The tradeoff is to diff you need to check both the ref and the digest between two hosts, but we want to know if tags are different anyhow.

I would share but even the filtered and processed version is 353M ...

EDIT: The filtered version is available in gzip compressed JSON here: https://kubernetes.slack.com/archives/CJH2GBF7Y/p1679213042607229?thread_ts=1679166550.351119&cid=CJH2GBF7Y


Anyhow, by running some queries over this data I can see that none of the backing registries have the same amount of refs.

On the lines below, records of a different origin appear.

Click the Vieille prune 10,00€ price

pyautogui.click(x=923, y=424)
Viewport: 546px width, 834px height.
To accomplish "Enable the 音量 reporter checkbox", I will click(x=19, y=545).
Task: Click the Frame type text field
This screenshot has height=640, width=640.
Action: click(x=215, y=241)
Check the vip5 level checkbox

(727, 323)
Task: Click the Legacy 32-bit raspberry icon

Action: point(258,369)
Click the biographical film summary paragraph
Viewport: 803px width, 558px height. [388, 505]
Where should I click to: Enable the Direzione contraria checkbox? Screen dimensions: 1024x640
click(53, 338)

If I pick two regions and compute the ref diffs, what I see every time so far is a mix of dangling digest refs with no tag and :sha256-<hash>.sig sigstore tags.

Unfortunately there are a large amount of dangling digest refs in the region diffs, so we can't just say "well it's all sigstore tags" and call it a day. There are also too many of these to quickly fetch and check all of the manifests.

But just inspecting a random sample of dangling digest refs from the region pairs I inspected, so far 100% of the time crane manifest ${host}/${partial_ref} reveals a sigstore manifest.

I would guess that we pushed signature tags multiple times to images and these dangling refs are previous signature pushes.

ALL of the tag type references so far are :sha256-.*.sig sigstore tags.

@BenTheElder
Copy link
Member Author

BenTheElder commented Mar 19, 2023

The tag type references in the diff also suggest that we have signed images that only have a published signature at all in some regions AFAICT, which is a bit worse than exact signature varying by region ...

E.G. for us-west1 vs us-west2 AR instances:

Missing:
us-west2-docker.pkg.dev/k8s-artifacts-prod/images/kubernetes/kube-scheduler-ppc64le:sha256-4019c5d5f3a84dbc355b52b5240b645404d5f2541edc392ccb4d2f8acc1deb8b.sig (signature tag)

Available:
us-west2-docker.pkg.dev/k8s-artifacts-prod/images/kubernetes/kube-scheduler-ppc64le@sha256:4019c5d5f3a84dbc355b52b5240b645404d5f2541edc392ccb4d2f8acc1deb8b (the image that should be signed)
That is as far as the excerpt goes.